The opinion of the court was delivered by: William J. Martini, U.S.D.J.

OPINION

This matter comes before the Court on pro se Petitioner Perry Burns' motion to vacate, set aside, or correct his sentence pursuant to 28 U.S.C. § 2255.*fn1 There was no oral argument. For the reasons stated below, the motion is DENIED.

I.FACTS AND PROCEEDINGS

On September 24, 2008, Petitioner and five other co-Defendants were charged in a one-count indictment with conspiracy to distribute cocaine and heroin, in violation of 21 U.S.C. §§ 846, 841(a)(1). On October 15, 2008, Petitioner pled not guilty to the charge.

On January 5, 2009, the Court held a hearing in which it was made unequivocally clear that based on Petitioner's prior criminal history, if he went to trial and was convicted, he would be subject to a 20-year mandatory minimum sentence pursuant to 21 U.S.C. § 841(b)(1)(A). (Jan. 5, 2009 Hr'g Tr. 8, Gov't. Br., Ex. A, § 2255 Docket, ECF No. 4.)

At trial, Petitioner was represented by Marlon Kirton. Petitioner's trial began on January 12, 2009. During trial, the Government introduced a number of recorded conversations in which Petitioner and Edwin Cintron, an uncharged co-conspirator and Government-witness, discussed various heroin and cocaine sales and transactions. The Government also introduced recorded conversations between Cintron and other charged co-defendants discussing similar drug transactions. Thereafter Cintron testified in open court and explained the substance of those recorded conversations. Mr. Cintron also testified that on at least one occasion Petitioner provided drugs to Cintron with the understanding that those drugs would go to a third-party buyer for resale. (Jan. 23, 2009 Tr. 39, Crim.
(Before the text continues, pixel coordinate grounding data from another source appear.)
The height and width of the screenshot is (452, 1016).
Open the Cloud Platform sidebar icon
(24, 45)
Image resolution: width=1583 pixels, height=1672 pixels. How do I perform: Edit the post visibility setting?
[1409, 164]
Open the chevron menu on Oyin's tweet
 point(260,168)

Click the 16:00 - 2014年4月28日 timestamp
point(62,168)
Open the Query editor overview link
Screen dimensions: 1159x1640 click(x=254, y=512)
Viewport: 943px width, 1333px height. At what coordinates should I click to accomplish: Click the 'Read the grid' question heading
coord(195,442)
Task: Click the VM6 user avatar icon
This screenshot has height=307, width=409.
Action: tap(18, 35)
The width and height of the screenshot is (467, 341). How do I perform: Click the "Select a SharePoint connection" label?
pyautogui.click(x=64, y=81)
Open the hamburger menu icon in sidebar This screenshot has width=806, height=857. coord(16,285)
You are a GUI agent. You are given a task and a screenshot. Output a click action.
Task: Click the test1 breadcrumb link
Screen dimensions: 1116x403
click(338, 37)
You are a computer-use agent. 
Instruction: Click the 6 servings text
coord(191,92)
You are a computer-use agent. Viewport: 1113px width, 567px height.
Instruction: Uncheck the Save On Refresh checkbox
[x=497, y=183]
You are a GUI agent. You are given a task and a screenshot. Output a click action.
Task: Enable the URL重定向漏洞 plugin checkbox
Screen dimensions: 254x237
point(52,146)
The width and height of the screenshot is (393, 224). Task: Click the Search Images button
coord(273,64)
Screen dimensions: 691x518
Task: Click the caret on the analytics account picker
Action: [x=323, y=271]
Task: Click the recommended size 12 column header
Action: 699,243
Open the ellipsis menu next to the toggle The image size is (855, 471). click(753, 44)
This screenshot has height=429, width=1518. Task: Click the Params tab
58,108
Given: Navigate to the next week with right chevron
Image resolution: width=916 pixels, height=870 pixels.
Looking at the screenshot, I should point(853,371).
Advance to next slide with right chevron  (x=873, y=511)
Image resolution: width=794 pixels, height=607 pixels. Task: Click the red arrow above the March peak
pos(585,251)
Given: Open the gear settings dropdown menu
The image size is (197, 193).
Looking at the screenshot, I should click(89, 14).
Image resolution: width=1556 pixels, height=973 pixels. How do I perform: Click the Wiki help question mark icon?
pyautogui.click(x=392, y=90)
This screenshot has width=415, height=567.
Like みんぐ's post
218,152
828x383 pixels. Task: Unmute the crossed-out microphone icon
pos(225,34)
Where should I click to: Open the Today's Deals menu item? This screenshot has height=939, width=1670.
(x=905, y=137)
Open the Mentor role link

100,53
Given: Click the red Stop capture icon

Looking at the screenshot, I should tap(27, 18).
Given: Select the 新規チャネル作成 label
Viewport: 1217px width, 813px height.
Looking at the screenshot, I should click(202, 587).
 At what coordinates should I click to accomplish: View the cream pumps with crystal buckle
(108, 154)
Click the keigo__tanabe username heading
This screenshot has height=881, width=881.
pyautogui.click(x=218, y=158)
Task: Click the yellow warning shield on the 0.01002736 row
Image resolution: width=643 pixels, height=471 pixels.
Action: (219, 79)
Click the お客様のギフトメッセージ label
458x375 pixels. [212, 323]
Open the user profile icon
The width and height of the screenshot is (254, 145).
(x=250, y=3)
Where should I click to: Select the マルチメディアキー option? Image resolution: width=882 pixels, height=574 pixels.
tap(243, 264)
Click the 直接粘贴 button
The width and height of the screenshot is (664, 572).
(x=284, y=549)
Docket, ECF No. 106.)

In addition, the Government introduced other evidence which did not directly implicate Petitioner, including the quantity of drugs seized from Petitioner's co-defendants and testimony about certain other actions of those individuals.

At present, it is useful to note that a substantial number of Petitioner's arguments in support of his § 2255 petition are premised on Petitioner's fundamentally incorrect assertion that the Government failed to prove the single conspiracy charged in the indictment. To clarify, throughout his § 2255 petition, Petitioner repeatedly asserts that although the Government produced evidence suggesting that uncharged co-conspirator, Edwin Cintron: (1) entered into a conspiracy to distribute heroin and cocaine with Petitioner; and (2) separately entered into conspiracies with the five other co-defendants, those proofs show only that Petitioner was engaged in one of multiple conspiracies.*fn2 As an initial matter, the question of whether a single conspiracy or multiple conspiracies exist is a question of fact for the jury. United States v. Smith, 789 F.2d 196, 200 (3d Cir. 1986). And in order for the jury to consider the issue, the Government is not required to prove that a defendant knew all the "details, goals, or other participants" involved in the conspiracy, just that he knew he was part of a larger operation. United States v. Perez, 280 F.3d 318, 347 (3d Cir. 2002). At trial, the Government more than satisfied that burden.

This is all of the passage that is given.